Python Client for NebulaStream
Project description
NebulaStream Python Client
NebulaStream's python client is the first data science environment for NebulaStream. It allows users to...
- use operators to execute queries in NebulaStream efficiently
- perform data preparation tasks on data streams
- train machine learning models with ease
- integrate any python library
Example
As an example, we want to perform a data exploration task. First, we need to connect with NebulaStream and select the data stream "vehicles". This data stream contains data from all by NebulaStream registered vehicles in the berlin, including their current position, their speed, the total driven route, and vehicle type.
>>> import nespy as nes
>>> c = nes.Connection('127.0.0.1', 8081)
>>> vehicles = c.get_logical_stream("vehicles")
>>> vehicles
type | id | lat | lon | timestamp | speed in km/h | route (in meters) |
---|---|---|---|---|---|---|
6 | 1 | 52.513126 | 13.328347 | 1 | 51 | 27.000 |
4 | 2 | 52.513109 | 13.326388 | 1 | 25 | 5.35 |
6 | 3 | 52.512763 | 13.325291 | 1 | 62 | 10.000 |
9 | 4 | 52.512677 | 13.325964 | 1 | 51 | 10.000 |
3 | 5 | 52.512259 | 13.322778 | 1 | 29 | 1.89 |
What we want to do now is to find out the average speed over the last five minutes of all cars in berlin. Therefore, we only filter cars (type = 6) and apply a sliding window on these cars. We are going to set the window size on five minutes and the sliding size on every second. This means that we are computing the average speed over the last five minutes every second.
>>> vehicles = vehicles[vehicles["type"] == 6]
>>> vehicles.sliding(size=5, size_unit="min", slide=1, slide_unit="sec").avg(on="value", name="avg_speed")
start | end | avg_speed |
---|---|---|
0 | 5 | 24 |
5 | 10 | 26 |
10 | 15 | 25 |
If we anaylize this data stream for an entire day we can find out how the speed changes throughout the day. We can also filter other vehicle types, e.g., underground, bus, trucks, and compare them to each other.
Additionally we can apply for example DBSCAN before using the window on each cluster. This way we find out which areas are prone to traffic jams at a specific time of day. We can write the DBSCAN algorithm by integrating other libaries. For this, we have to write a function like the following :
>>> def my_dbscan_function(current_tuple):
# here comes the code for dbscan
Note:
Currently this function is the last function to be processed in the python pipeline. For this reason, we have to add the window functionality by hand right here too. Furthermore, we have to keep in mind that this function can only process one tuple at a time.

Excerpted records:

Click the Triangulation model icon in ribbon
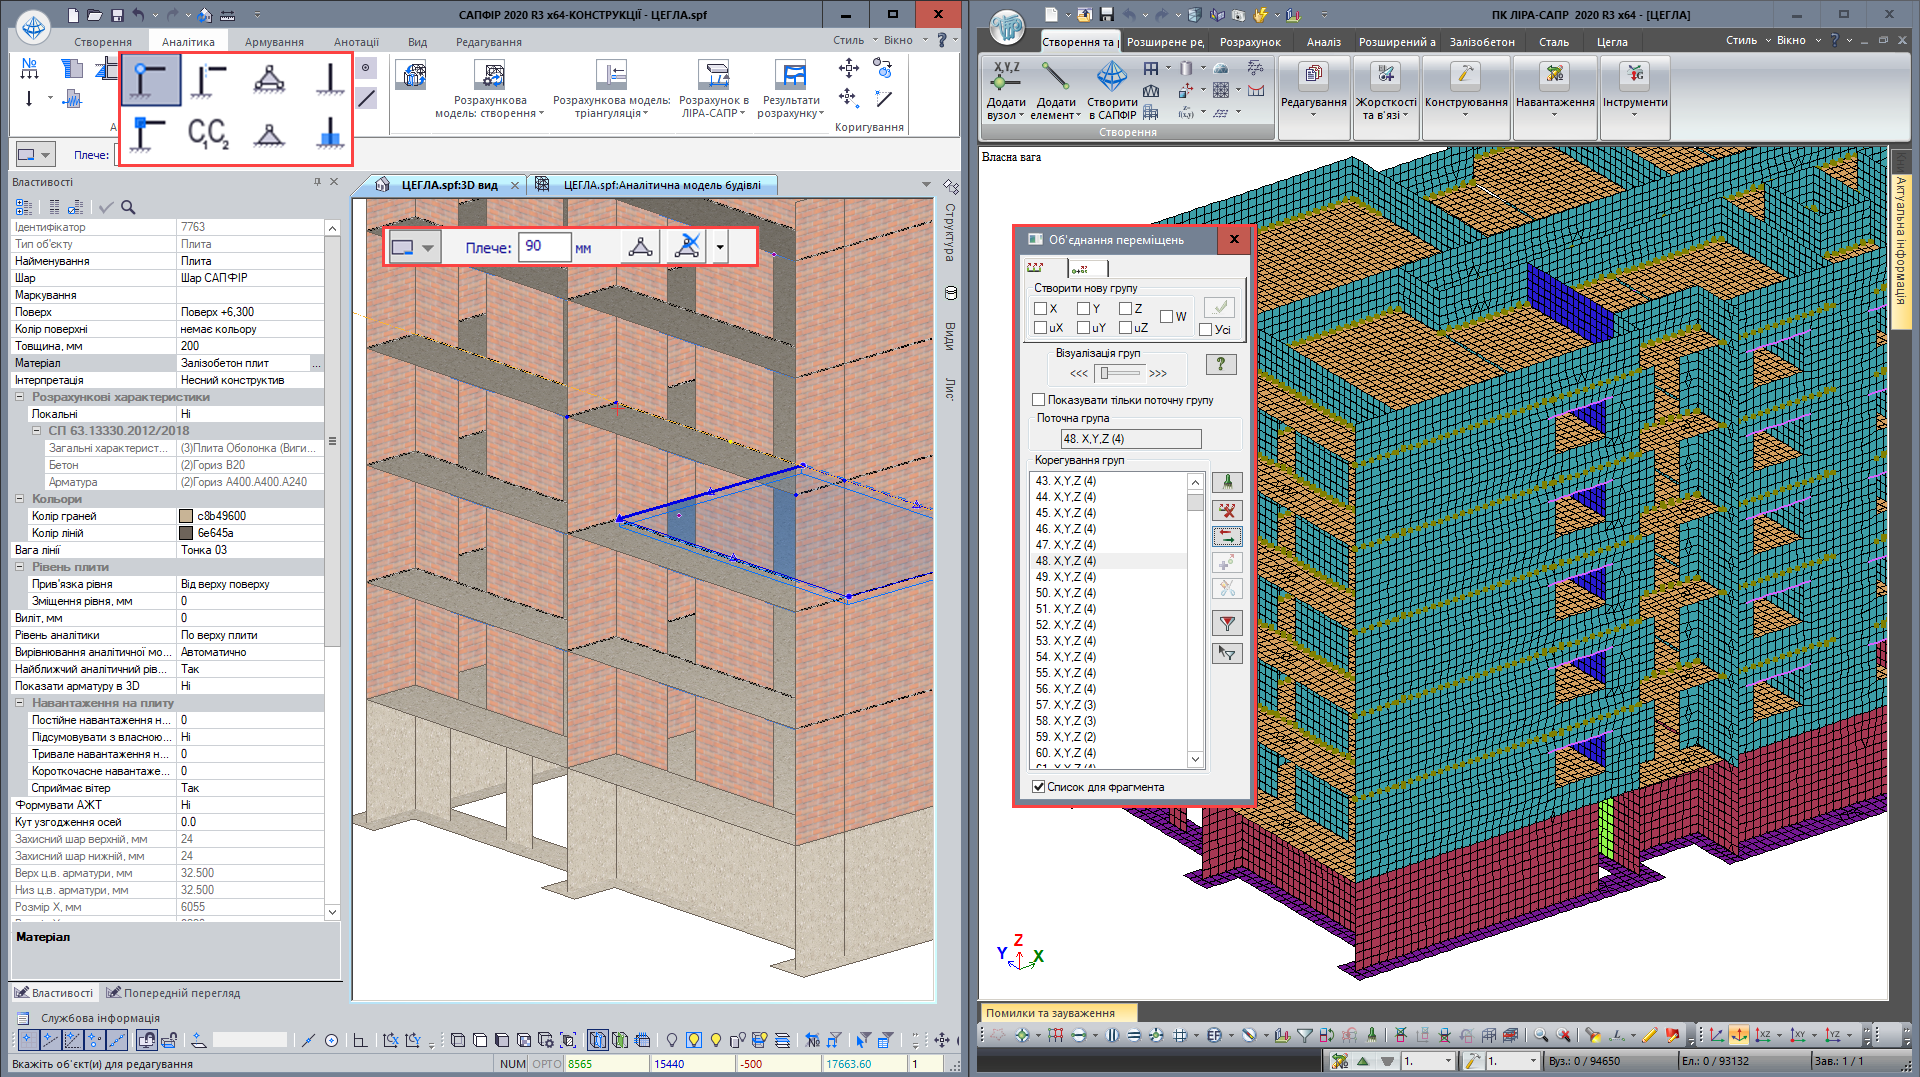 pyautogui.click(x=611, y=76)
==
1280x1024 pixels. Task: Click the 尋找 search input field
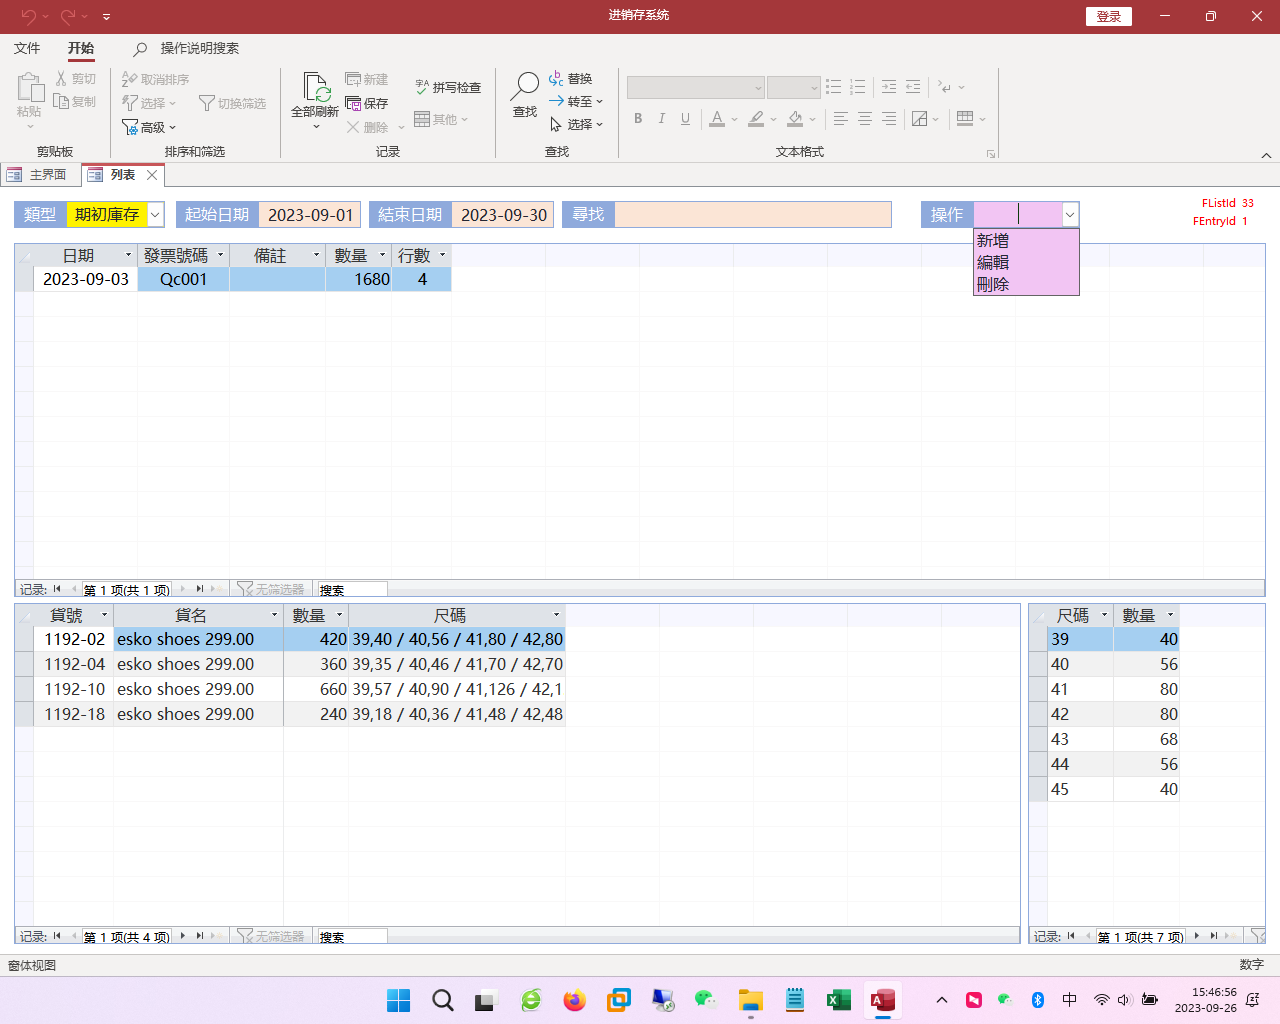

Aim A:
In the NebulaStream client page, which type value is used to filter the stream down to cars?
Aim B:
List everything the NebulaStream client page says the client allows users to do.
Aim C:
Transcribe the portion of the NebulaStream client page starting with "start | end" and going on through "to each other.".
The items come from a source unrelated to the NebulaStream client page.

Complete answer A:
Type 6

Complete answer B:
- use operators to execute queries in NebulaStream efficiently
- perform data preparation tasks on data streams
- train machine learning models with ease
- integrate any python library

Complete answer C:
start | end | avg_speed |
---|---|---|
0 | 5 | 24 |
5 | 10 | 26 |
10 | 15 | 25 |
If we anaylize this data stream for an entire day we can find out how the speed changes throughout the day. We can also filter other vehicle types, e.g., underground, bus, trucks, and compare them to each other.